[The Yosemite by John Muir]@TWC D-Link book
The Yosemite

CHAPTER 11
14/19

A short side-glacier came in against it from the slopes of Clouds' Rest; but being fully exposed to the sun, it was melted long before the main trunk, allowing the latter to deposit this portion of its moraine undisturbed.

Some conception of the size and appearance of this fine moraine may be gained by following the Clouds' Rest trail from Yosemite, which crosses it obliquely and conducts past several sections made by streams.

Slate boulders may be seen that must have come from the Lyell group, twelve miles distant.
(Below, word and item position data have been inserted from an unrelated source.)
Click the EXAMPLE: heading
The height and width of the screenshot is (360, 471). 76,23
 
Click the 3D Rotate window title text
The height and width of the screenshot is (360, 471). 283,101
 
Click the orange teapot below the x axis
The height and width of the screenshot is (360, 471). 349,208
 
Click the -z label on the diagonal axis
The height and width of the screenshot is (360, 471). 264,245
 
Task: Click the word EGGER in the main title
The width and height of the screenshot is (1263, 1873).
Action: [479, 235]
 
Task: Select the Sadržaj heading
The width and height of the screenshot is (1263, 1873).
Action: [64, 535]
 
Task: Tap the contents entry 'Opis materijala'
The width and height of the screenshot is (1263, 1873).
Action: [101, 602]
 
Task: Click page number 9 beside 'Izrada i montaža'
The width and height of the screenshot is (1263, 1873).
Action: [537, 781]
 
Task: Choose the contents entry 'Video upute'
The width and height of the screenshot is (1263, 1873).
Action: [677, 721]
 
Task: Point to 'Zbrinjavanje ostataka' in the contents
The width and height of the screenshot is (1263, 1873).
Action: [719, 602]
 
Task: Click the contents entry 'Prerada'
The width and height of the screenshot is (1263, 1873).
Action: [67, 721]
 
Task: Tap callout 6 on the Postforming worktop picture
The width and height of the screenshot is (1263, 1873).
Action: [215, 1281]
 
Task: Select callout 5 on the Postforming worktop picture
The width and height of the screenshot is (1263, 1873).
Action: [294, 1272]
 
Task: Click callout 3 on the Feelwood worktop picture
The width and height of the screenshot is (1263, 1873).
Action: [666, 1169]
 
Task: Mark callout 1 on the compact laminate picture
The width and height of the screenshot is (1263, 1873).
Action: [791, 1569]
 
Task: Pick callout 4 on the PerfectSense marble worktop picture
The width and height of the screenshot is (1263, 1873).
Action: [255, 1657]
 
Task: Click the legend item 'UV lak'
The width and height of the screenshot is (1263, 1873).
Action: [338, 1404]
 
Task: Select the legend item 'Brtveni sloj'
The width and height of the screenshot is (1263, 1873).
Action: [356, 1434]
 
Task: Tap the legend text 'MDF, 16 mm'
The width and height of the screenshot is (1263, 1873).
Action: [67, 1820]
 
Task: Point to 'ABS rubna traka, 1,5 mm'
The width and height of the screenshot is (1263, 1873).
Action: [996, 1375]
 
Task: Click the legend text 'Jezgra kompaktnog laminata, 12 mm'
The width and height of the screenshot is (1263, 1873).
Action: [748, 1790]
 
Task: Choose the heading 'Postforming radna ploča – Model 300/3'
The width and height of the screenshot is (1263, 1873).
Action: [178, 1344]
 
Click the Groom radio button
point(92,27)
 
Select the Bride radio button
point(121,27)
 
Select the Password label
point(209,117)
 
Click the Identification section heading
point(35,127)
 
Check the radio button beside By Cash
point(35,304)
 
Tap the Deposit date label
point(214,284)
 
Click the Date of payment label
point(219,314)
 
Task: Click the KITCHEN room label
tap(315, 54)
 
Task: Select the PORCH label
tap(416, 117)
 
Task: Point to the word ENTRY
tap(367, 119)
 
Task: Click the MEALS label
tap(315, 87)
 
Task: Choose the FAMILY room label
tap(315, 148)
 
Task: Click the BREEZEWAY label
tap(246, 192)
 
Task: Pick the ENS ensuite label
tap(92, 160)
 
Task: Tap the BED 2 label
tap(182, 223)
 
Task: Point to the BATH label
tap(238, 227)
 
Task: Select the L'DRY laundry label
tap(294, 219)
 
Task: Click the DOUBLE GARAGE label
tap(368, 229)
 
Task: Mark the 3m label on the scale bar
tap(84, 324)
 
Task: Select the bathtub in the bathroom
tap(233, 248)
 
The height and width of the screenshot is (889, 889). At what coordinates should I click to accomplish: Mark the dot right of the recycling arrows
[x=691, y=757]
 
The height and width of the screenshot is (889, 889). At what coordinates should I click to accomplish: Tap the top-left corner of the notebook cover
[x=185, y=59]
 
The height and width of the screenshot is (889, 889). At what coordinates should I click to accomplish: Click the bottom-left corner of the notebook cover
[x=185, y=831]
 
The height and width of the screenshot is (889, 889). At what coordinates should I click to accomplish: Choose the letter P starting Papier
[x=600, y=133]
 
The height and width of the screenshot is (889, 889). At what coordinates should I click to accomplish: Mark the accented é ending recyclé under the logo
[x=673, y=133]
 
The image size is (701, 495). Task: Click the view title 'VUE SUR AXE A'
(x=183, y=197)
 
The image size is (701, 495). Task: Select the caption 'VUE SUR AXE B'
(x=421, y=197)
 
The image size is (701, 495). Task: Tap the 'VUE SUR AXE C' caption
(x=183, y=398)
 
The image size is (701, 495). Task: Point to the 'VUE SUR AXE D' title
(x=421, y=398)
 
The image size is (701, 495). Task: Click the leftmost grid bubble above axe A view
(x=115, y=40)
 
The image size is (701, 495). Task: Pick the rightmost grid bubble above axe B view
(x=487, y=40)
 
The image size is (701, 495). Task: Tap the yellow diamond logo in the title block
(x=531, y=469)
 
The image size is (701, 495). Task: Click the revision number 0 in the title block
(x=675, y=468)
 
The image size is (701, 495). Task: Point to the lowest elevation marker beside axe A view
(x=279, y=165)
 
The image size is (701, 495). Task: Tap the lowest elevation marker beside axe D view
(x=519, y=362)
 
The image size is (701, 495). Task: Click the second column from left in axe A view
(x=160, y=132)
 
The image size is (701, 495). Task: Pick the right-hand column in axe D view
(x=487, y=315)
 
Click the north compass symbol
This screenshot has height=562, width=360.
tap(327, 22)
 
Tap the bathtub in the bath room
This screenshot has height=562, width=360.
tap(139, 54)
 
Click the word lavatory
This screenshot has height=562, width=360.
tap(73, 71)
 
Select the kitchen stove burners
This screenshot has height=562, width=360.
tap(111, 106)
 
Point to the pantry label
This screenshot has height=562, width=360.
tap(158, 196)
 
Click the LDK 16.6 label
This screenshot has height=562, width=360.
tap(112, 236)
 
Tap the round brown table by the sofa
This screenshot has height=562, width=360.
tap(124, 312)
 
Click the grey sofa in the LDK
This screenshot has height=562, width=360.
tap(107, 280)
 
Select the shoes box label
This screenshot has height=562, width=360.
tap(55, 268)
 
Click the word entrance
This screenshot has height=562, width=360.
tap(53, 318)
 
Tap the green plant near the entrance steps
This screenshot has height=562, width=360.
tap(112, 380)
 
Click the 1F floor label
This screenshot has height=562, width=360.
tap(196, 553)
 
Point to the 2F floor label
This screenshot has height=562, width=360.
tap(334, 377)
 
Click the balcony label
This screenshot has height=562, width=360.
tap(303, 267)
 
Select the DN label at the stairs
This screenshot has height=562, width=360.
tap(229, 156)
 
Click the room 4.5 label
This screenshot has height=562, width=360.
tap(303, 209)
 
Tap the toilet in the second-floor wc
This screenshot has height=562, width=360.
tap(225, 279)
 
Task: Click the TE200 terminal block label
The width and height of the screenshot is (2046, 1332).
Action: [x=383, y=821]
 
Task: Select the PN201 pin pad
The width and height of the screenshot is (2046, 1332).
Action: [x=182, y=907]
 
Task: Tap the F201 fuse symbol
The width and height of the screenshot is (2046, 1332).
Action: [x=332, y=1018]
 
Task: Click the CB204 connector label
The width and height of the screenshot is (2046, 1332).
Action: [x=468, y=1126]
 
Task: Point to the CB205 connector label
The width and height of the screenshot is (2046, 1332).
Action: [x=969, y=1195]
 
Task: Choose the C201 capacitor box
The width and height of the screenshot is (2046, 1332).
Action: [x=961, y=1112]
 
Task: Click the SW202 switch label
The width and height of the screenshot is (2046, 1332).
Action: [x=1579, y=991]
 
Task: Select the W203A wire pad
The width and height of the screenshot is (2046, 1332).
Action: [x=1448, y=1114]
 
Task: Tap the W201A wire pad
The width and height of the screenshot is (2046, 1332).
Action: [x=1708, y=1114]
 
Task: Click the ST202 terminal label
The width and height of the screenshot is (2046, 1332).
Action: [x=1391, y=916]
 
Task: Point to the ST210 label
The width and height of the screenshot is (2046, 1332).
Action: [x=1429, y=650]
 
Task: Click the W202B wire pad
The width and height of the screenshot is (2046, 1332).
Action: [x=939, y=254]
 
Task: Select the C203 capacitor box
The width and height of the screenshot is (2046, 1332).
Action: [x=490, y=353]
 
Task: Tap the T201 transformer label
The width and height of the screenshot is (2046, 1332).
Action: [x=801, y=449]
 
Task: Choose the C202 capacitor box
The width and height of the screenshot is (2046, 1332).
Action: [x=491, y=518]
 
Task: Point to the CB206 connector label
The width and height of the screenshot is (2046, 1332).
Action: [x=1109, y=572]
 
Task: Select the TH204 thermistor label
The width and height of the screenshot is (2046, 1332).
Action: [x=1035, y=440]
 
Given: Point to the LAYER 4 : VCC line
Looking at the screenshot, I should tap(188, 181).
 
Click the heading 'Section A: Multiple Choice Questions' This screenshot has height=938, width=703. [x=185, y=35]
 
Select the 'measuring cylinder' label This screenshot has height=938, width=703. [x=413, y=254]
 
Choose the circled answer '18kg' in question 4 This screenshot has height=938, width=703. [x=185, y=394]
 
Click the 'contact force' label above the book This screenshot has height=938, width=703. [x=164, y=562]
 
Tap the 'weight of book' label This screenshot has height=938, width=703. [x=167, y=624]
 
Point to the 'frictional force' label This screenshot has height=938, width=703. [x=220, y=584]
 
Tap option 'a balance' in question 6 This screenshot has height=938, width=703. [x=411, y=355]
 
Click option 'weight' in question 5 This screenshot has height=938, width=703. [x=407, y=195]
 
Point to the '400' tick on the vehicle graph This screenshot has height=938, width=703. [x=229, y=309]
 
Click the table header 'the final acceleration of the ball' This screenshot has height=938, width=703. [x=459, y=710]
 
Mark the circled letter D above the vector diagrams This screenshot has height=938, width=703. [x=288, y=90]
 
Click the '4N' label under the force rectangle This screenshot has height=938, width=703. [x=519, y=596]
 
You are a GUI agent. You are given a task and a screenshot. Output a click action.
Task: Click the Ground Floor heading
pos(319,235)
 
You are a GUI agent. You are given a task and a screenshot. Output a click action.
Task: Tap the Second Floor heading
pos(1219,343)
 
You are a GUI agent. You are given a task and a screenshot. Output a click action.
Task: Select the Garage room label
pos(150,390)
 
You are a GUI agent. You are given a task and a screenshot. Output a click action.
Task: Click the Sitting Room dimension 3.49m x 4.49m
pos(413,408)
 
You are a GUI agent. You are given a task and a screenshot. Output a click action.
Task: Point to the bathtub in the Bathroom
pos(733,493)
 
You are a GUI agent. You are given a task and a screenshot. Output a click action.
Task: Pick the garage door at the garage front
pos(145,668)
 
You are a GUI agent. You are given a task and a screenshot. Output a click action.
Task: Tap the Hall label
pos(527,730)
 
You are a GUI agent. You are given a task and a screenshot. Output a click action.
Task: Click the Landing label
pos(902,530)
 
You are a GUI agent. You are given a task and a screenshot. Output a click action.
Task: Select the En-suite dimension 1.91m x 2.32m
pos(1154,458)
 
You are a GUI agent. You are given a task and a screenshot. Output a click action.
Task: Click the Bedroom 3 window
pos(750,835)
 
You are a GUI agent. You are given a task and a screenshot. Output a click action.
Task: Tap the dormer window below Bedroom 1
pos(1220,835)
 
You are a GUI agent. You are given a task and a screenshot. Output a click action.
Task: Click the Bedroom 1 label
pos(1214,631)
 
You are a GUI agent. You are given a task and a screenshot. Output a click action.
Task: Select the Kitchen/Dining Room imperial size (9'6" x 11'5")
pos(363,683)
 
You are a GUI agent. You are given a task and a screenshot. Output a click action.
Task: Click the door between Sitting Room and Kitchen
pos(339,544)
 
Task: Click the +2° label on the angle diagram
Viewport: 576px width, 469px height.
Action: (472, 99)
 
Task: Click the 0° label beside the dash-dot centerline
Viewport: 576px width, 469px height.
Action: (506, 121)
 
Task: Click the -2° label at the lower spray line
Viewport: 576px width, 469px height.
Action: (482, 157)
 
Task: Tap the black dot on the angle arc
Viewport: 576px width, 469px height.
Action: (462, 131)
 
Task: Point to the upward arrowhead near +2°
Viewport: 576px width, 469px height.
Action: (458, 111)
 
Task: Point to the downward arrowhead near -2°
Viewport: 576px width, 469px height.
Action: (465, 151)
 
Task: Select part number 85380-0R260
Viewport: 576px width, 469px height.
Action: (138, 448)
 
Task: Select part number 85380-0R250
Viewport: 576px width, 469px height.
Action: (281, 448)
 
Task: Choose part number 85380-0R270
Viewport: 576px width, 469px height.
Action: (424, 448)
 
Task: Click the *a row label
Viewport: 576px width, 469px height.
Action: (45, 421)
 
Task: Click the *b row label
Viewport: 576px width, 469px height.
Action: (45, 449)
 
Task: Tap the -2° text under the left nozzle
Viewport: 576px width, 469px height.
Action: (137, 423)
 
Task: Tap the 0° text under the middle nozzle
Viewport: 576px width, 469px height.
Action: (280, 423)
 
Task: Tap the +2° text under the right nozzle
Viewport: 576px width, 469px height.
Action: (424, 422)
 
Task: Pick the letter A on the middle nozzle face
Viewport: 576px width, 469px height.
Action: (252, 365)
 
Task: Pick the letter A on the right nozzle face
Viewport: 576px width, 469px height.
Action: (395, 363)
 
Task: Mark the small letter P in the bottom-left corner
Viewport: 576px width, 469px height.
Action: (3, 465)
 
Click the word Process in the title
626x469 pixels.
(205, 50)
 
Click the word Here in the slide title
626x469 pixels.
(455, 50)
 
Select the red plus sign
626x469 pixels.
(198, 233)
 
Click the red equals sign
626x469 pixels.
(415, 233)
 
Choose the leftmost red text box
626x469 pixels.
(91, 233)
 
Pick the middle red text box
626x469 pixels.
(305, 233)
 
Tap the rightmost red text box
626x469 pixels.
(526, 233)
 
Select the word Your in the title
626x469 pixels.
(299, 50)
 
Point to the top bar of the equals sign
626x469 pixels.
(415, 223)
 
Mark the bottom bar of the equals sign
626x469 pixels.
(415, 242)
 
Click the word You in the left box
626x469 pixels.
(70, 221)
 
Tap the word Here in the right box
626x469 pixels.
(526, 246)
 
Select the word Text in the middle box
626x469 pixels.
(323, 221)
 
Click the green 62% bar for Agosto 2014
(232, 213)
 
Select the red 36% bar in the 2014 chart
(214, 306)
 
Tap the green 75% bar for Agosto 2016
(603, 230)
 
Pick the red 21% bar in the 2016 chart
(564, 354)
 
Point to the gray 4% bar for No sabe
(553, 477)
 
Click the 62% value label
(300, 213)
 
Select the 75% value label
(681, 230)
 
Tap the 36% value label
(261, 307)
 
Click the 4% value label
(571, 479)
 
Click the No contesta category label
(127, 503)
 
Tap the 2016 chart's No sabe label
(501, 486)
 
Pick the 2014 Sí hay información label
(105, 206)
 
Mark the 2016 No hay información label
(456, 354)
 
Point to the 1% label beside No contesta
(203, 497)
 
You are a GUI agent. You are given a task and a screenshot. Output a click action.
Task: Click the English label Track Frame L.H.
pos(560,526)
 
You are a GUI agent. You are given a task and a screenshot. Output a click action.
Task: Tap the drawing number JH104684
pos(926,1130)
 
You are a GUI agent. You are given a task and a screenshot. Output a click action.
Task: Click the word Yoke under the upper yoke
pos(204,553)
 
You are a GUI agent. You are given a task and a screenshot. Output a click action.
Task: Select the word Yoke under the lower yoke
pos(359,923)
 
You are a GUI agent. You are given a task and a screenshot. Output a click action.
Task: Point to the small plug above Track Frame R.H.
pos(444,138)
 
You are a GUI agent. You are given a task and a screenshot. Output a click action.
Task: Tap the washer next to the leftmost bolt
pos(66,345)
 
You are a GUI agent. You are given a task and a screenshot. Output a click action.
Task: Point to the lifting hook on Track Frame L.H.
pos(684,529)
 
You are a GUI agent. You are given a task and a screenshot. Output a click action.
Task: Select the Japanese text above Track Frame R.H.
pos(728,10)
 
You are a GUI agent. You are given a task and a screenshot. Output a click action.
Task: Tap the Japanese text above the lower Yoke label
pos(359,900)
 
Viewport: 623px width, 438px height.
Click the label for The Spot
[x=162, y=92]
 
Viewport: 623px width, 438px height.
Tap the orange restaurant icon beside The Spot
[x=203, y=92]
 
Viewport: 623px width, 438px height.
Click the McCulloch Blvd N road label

But the bulk of the moraine is composed of porphyritic granite derived from Feldspar and Cathedral Valleys.
On the sides of the moraines we find a series of terraces, indicating fluctuations in the level of the glacier, caused by variations of snow-fall, temperature, etc., showing that the climate of the glacial period was diversified by cycles of milder or stormier seasons similar to those of post-glacial time.
After the depth of the main trunk diminished to about five hundred feet, the greater portion became torpid, as is shown by the moraines, and lay dying in its crooked channel like a wounded snake, maintaining for a time a feeble squirming motion in places of exceptional depth, or where the bottom of the canyon was more steeply inclined.

The numerous fountain-wombs, however, continued fruitful long after the trunk had vanished, giving rise to an imposing array of short residual glaciers, extending around the rim of the general basin a distance of nearly twenty-four miles.